## [Instrucciones a seguir]
¿Puedes reescribir el tramo de la entrevista al tenor que se abre con las palabras "Se trata de" y se cierra con "natural allí, prácticamente.", renombrando "tenores norteamericanos" como "cantantes estadounidenses"?
==== Fragmento mostrado
Siempre que alguien cambia de repertorio todos nos preguntamos: ¿Dónde está el problema?

Exacto. Y es lógico preguntarse eso. Tengo la fortuna de tener mi agenda llena hasta dentro de varios años. Y le digo de verdad que no me preocupa volver a cantar o no en el Metropolitan. Me haría ilusión cantar en mi casa, claro que sí, pero no puedo centrarme en eso. Si tiene que ser, será. Pero soy consciente de que conocen a otro Gregory Kunde, distinto del que lleva cantando los últimos cinco años. En un teatro como el Met hay un número ingente de audiciones y no es tan fácil como parece que alguien como yo vuelva a entrar en el sistema, por decirlo de alguna manera. Pero estamos trabajando en ello y creo que estas funciones en Londres pueden ser importantes para que todo vuelva a su cauce con el Met. Si le digo la verdad: a estas alturas de mi trayectoria prefiero que alguien me contrate porque me ha escuchado en un teatro y le interesa lo que hago, no porque alguien le haya presionado para que cuente conmigo, sin creer en mi trabajo. No tengo nada que perder. Si estoy en Covent Garden es porque responsables artísticos de este teatro me escucharon cantar en Grecia hace tres años. Es así de simple y así de complicado al mismo tiempo. 

Se trata de estar en el lugar exacto, en el momento adecuado. 

Así es. Por eso confío en que el Met llegará en algún momento de nuevo, si tiene sentido que llegue. No hay que buscar excusas.

Es curioso porque no hay tantos tenores norteamericanos interpretando hoy en día su repertorio. Usted tendría que ser la opción natural allí, prácticamente.

Hay grandes colegas allí, desde Bryan Hymel o John Osborn a Michael Spyres pasando por Michael Fabiano o Steven Costello, pero ciertamente no tantos que estén haciendo un repertorio spinto, podríamos decir. Y es lógico, porque en algunos casos son voces todavía jóvenes, con mucho recorrido por delante. Están haciendo muy buenas carreras, somos buenos colegas además. Déjeme decirle otra cosa sobre el Met: es un lugar enorme y aunque la acústica es muy buena, tu mente no deja de pensar en lo grande que es esa sala y lo difícil que tiene que ser que te oigan en la última fila. Uno allí sólo piensa en el volumen, y es un error, porque cantar más fuerte no resuelve nada (risas). Más allá del Met, hay otro lugar al que quiero volver tarde o temprano en Estados Unidos. Me refiero al teatro que fue mi casa, la Lyric Opera de Chicago. Quizá concretemos algo para 2018, cuando se cumplirán 40 años de mis comienzos allí. Seguramente están sorprendidos de que todavía siga cantando (risas). Algo semejante creo que pasó con el Met. Hace ya casi treinta años, en 1987, canté una única función de Manon de Massenet, junto a la gran Catherine Malfitano; fue mi debut allí, en la producción que había cantado Alfredo Kraus allí previamente. Puede imaginarse cómo era mi voz entonces: seguramente la mitad o incluso menos de lo que es ahora, por tamaño, volumen, proyección, etc.
========
==== Datos proporcionados
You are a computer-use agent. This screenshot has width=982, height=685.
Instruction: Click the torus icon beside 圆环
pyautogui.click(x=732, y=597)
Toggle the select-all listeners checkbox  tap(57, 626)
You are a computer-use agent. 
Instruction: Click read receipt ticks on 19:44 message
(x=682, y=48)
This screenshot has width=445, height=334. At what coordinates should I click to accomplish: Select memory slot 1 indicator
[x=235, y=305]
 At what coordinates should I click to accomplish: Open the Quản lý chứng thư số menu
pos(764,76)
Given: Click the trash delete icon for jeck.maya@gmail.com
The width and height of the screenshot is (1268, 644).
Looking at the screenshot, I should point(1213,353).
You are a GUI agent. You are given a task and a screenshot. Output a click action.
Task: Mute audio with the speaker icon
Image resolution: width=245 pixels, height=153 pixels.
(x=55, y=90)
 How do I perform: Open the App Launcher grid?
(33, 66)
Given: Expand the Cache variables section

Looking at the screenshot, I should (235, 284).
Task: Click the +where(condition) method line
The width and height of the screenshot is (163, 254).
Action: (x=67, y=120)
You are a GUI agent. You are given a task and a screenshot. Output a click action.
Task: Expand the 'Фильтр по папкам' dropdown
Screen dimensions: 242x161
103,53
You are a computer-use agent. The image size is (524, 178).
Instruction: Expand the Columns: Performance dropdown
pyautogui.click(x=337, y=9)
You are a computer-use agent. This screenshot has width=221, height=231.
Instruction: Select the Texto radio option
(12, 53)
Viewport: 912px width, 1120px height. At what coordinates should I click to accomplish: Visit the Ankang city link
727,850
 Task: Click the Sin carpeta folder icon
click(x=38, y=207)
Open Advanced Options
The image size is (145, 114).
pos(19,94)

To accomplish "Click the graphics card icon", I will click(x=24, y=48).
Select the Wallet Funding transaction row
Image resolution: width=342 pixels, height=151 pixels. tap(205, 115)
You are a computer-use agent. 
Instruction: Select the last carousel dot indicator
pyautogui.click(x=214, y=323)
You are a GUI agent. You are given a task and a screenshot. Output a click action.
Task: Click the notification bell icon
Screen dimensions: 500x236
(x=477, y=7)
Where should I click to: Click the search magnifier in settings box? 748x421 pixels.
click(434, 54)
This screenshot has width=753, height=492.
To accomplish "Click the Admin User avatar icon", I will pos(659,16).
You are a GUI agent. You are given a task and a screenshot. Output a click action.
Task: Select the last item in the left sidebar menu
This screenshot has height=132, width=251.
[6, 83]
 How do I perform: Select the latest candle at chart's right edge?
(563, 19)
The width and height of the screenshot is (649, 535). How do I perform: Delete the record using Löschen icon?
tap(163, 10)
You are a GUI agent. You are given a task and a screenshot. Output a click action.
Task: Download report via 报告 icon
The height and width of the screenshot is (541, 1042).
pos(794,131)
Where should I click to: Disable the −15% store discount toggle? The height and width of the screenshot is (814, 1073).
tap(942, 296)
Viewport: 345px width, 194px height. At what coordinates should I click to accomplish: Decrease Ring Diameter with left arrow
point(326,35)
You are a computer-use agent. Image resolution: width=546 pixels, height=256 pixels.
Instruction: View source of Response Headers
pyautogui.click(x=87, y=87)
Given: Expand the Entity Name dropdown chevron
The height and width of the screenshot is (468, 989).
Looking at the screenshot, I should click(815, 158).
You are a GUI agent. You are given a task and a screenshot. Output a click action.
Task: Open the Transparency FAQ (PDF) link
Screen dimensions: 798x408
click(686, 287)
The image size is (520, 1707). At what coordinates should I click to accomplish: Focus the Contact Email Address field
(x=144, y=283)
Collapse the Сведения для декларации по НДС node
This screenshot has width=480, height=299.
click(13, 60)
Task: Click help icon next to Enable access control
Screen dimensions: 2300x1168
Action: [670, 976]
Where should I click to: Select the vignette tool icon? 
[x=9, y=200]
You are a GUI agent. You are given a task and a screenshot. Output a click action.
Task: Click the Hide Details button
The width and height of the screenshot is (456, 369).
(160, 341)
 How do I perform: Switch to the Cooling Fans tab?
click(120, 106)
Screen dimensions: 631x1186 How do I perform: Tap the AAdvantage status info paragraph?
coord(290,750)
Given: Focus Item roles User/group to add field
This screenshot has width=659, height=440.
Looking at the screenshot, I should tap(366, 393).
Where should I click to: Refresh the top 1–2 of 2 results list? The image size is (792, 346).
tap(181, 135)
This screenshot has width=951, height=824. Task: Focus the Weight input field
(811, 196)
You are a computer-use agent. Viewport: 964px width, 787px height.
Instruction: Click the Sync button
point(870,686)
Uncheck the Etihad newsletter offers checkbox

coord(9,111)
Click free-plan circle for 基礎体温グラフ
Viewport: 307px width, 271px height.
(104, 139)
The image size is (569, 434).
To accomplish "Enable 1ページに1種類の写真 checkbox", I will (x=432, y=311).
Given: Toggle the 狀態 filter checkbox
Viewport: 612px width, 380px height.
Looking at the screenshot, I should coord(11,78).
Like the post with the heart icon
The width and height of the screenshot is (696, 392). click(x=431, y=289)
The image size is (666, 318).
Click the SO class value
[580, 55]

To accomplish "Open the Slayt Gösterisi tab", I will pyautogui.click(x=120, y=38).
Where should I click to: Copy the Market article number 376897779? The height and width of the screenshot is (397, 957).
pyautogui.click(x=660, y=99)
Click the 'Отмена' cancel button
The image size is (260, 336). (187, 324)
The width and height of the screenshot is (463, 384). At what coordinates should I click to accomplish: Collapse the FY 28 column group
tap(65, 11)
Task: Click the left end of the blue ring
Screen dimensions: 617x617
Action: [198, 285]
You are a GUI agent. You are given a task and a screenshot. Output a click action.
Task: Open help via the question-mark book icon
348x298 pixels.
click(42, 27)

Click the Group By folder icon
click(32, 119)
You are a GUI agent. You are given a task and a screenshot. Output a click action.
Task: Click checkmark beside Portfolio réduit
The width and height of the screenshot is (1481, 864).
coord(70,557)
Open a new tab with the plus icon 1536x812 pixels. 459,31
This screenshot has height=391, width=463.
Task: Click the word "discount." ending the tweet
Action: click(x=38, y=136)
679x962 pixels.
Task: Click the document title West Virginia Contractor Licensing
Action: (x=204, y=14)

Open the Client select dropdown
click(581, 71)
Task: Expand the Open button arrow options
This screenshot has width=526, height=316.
========
## [Respuesta]
Se trata de estar en el lugar exacto, en el momento adecuado. 

Así es. Por eso confío en que el Met llegará en algún momento de nuevo, si tiene sentido que llegue. No hay que buscar excusas.

Es curioso porque no hay tantos cantantes estadounidenses interpretando hoy en día su repertorio. Usted tendría que ser la opción natural allí, prácticamente.